**What this task involves**
After repeating the line containing "Task: Click drag", stop; until then, repeat each line of the listing below exactly, starting with the first.

**Material supplied**
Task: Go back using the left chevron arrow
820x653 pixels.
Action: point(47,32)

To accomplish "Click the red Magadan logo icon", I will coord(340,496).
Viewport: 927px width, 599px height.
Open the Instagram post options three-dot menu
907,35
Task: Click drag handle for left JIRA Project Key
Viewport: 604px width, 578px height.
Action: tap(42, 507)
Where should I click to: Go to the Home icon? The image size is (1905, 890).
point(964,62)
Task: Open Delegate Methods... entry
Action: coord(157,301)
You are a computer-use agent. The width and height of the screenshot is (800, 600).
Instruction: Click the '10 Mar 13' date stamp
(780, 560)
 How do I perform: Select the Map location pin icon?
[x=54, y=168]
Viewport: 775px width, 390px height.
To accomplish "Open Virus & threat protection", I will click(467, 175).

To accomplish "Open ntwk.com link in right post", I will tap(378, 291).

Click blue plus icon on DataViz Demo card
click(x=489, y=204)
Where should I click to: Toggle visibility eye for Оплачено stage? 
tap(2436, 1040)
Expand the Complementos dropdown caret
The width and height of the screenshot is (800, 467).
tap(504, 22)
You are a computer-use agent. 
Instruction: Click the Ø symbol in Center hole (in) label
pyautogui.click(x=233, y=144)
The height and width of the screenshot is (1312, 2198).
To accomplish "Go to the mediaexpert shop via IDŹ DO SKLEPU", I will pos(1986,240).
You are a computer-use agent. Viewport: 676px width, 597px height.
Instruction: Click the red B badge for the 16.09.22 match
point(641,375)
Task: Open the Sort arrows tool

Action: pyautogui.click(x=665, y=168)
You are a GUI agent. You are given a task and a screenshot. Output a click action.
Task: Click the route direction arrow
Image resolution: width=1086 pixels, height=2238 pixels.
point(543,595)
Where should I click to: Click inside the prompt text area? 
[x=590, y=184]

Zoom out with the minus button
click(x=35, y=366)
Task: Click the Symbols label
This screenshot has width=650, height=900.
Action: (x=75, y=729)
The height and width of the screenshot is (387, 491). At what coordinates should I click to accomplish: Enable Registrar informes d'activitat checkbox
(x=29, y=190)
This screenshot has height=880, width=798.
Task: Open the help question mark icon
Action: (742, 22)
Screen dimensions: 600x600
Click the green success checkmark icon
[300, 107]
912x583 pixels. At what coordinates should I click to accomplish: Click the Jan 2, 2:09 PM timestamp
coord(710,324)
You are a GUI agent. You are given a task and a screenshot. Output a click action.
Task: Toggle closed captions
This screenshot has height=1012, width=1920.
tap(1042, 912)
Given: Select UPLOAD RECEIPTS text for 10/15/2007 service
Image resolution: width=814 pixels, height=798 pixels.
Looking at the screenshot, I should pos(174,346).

**Solution to the problem**
Task: Go back using the left chevron arrow
820x653 pixels.
Action: point(47,32)

To accomplish "Click the red Magadan logo icon", I will coord(340,496).
Viewport: 927px width, 599px height.
Open the Instagram post options three-dot menu
907,35
Task: Click drag handle for left JIRA Project Key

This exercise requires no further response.